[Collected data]
===============

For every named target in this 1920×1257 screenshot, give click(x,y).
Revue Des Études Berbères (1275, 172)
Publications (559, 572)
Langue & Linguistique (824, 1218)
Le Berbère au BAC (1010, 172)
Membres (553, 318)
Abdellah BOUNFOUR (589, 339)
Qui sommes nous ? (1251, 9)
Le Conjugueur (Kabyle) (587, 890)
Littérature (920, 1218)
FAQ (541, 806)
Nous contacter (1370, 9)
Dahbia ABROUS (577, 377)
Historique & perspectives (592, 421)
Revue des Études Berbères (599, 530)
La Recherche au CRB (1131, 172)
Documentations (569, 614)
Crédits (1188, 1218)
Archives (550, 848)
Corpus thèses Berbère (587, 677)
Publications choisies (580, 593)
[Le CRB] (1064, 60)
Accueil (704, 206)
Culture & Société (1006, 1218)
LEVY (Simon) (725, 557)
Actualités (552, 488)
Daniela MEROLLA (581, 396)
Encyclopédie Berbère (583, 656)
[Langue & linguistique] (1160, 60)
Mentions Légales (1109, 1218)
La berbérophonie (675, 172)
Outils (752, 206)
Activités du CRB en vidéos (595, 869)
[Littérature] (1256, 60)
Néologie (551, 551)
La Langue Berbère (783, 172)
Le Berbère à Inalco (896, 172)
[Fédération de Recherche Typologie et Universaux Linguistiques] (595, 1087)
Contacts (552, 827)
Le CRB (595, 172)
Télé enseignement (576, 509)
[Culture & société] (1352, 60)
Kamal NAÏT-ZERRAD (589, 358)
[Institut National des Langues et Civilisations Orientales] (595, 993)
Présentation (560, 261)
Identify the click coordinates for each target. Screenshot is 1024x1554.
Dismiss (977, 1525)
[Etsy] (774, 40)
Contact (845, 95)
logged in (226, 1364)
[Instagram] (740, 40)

===============

=== Activity ===
Retype, exactly and in full, the lines above from the one containing "Revue des Études Berbères (599, 530)" through the one containing "Accueil (704, 206)".

=== Reply ===
Revue des Études Berbères (599, 530)
La Recherche au CRB (1131, 172)
Documentations (569, 614)
Crédits (1188, 1218)
Archives (550, 848)
Corpus thèses Berbère (587, 677)
Publications choisies (580, 593)
[Le CRB] (1064, 60)
Accueil (704, 206)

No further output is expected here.